Please output the data exactly, without omitting anything.

______

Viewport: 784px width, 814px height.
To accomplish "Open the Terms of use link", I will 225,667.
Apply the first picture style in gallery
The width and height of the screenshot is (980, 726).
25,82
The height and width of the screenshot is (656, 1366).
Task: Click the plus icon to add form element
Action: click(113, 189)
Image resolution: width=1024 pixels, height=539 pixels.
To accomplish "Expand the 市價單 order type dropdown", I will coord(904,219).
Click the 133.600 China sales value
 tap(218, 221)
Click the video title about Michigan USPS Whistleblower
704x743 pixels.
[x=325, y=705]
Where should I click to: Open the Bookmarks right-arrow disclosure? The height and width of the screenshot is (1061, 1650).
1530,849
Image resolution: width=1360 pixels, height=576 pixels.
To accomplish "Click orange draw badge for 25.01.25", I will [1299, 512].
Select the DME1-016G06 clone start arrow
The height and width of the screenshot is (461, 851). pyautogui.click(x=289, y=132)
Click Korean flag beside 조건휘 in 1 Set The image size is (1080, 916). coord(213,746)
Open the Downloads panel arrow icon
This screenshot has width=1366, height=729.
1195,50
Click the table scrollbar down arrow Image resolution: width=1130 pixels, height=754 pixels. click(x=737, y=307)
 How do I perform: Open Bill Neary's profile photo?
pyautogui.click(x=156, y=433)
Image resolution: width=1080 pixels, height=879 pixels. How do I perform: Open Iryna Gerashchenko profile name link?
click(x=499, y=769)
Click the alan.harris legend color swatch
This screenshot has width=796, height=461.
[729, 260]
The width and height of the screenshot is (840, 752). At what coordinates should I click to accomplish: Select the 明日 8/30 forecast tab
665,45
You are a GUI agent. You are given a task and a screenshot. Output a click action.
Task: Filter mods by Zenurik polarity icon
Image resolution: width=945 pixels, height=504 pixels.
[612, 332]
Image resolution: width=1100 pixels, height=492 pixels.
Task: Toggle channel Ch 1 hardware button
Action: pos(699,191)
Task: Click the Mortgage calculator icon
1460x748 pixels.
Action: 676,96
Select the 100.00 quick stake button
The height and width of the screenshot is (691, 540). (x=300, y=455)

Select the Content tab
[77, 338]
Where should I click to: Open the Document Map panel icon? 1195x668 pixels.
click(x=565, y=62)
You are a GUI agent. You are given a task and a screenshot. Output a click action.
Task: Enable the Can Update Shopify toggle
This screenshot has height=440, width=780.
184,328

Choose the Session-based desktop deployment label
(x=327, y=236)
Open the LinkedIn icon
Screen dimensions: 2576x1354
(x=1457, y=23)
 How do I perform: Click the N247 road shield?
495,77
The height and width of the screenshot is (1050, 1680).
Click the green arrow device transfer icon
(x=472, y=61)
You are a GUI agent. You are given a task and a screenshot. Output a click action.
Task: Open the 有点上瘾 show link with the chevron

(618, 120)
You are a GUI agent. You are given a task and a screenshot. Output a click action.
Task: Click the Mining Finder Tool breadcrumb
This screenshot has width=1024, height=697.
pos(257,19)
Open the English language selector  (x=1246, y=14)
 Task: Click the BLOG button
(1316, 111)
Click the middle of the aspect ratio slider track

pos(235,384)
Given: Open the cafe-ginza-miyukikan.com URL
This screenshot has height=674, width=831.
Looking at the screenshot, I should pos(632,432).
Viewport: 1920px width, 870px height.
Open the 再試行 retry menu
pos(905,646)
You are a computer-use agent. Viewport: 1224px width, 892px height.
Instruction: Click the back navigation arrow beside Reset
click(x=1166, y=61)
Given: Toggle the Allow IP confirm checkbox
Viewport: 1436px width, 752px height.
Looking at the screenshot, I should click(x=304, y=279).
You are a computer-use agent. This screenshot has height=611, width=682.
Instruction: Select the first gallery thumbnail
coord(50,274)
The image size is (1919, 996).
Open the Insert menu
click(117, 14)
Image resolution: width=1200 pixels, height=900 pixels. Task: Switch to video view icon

______

» **Task solution**:
Viewport: 784px width, 814px height.
To accomplish "Open the Terms of use link", I will 225,667.
Apply the first picture style in gallery
The width and height of the screenshot is (980, 726).
25,82
The height and width of the screenshot is (656, 1366).
Task: Click the plus icon to add form element
Action: click(113, 189)
Image resolution: width=1024 pixels, height=539 pixels.
To accomplish "Expand the 市價單 order type dropdown", I will coord(904,219).
Click the 133.600 China sales value
 tap(218, 221)
Click the video title about Michigan USPS Whistleblower
704x743 pixels.
[x=325, y=705]
Where should I click to: Open the Bookmarks right-arrow disclosure? The height and width of the screenshot is (1061, 1650).
1530,849
Image resolution: width=1360 pixels, height=576 pixels.
To accomplish "Click orange draw badge for 25.01.25", I will [1299, 512].
Select the DME1-016G06 clone start arrow
The height and width of the screenshot is (461, 851). pyautogui.click(x=289, y=132)
Click Korean flag beside 조건휘 in 1 Set The image size is (1080, 916). coord(213,746)
Open the Downloads panel arrow icon
This screenshot has width=1366, height=729.
1195,50
Click the table scrollbar down arrow Image resolution: width=1130 pixels, height=754 pixels. click(x=737, y=307)
 How do I perform: Open Bill Neary's profile photo?
pyautogui.click(x=156, y=433)
Image resolution: width=1080 pixels, height=879 pixels. How do I perform: Open Iryna Gerashchenko profile name link?
click(x=499, y=769)
Click the alan.harris legend color swatch
This screenshot has width=796, height=461.
[729, 260]
The width and height of the screenshot is (840, 752). At what coordinates should I click to accomplish: Select the 明日 8/30 forecast tab
665,45
You are a GUI agent. You are given a task and a screenshot. Output a click action.
Task: Filter mods by Zenurik polarity icon
Image resolution: width=945 pixels, height=504 pixels.
[612, 332]
Image resolution: width=1100 pixels, height=492 pixels.
Task: Toggle channel Ch 1 hardware button
Action: pos(699,191)
Task: Click the Mortgage calculator icon
1460x748 pixels.
Action: 676,96
Select the 100.00 quick stake button
The height and width of the screenshot is (691, 540). (x=300, y=455)

Select the Content tab
[77, 338]
Where should I click to: Open the Document Map panel icon? 1195x668 pixels.
click(x=565, y=62)
You are a GUI agent. You are given a task and a screenshot. Output a click action.
Task: Enable the Can Update Shopify toggle
This screenshot has height=440, width=780.
184,328

Choose the Session-based desktop deployment label
(x=327, y=236)
Open the LinkedIn icon
Screen dimensions: 2576x1354
(x=1457, y=23)
 How do I perform: Click the N247 road shield?
495,77
The height and width of the screenshot is (1050, 1680).
Click the green arrow device transfer icon
(x=472, y=61)
You are a GUI agent. You are given a task and a screenshot. Output a click action.
Task: Open the 有点上瘾 show link with the chevron

(618, 120)
You are a GUI agent. You are given a task and a screenshot. Output a click action.
Task: Click the Mining Finder Tool breadcrumb
This screenshot has width=1024, height=697.
pos(257,19)
Open the English language selector  (x=1246, y=14)
 Task: Click the BLOG button
(1316, 111)
Click the middle of the aspect ratio slider track

pos(235,384)
Given: Open the cafe-ginza-miyukikan.com URL
This screenshot has height=674, width=831.
Looking at the screenshot, I should pos(632,432).
Viewport: 1920px width, 870px height.
Open the 再試行 retry menu
pos(905,646)
You are a computer-use agent. Viewport: 1224px width, 892px height.
Instruction: Click the back navigation arrow beside Reset
click(x=1166, y=61)
Given: Toggle the Allow IP confirm checkbox
Viewport: 1436px width, 752px height.
Looking at the screenshot, I should click(x=304, y=279).
You are a computer-use agent. This screenshot has height=611, width=682.
Instruction: Select the first gallery thumbnail
coord(50,274)
The image size is (1919, 996).
Open the Insert menu
click(117, 14)
Image resolution: width=1200 pixels, height=900 pixels. Task: Switch to video view icon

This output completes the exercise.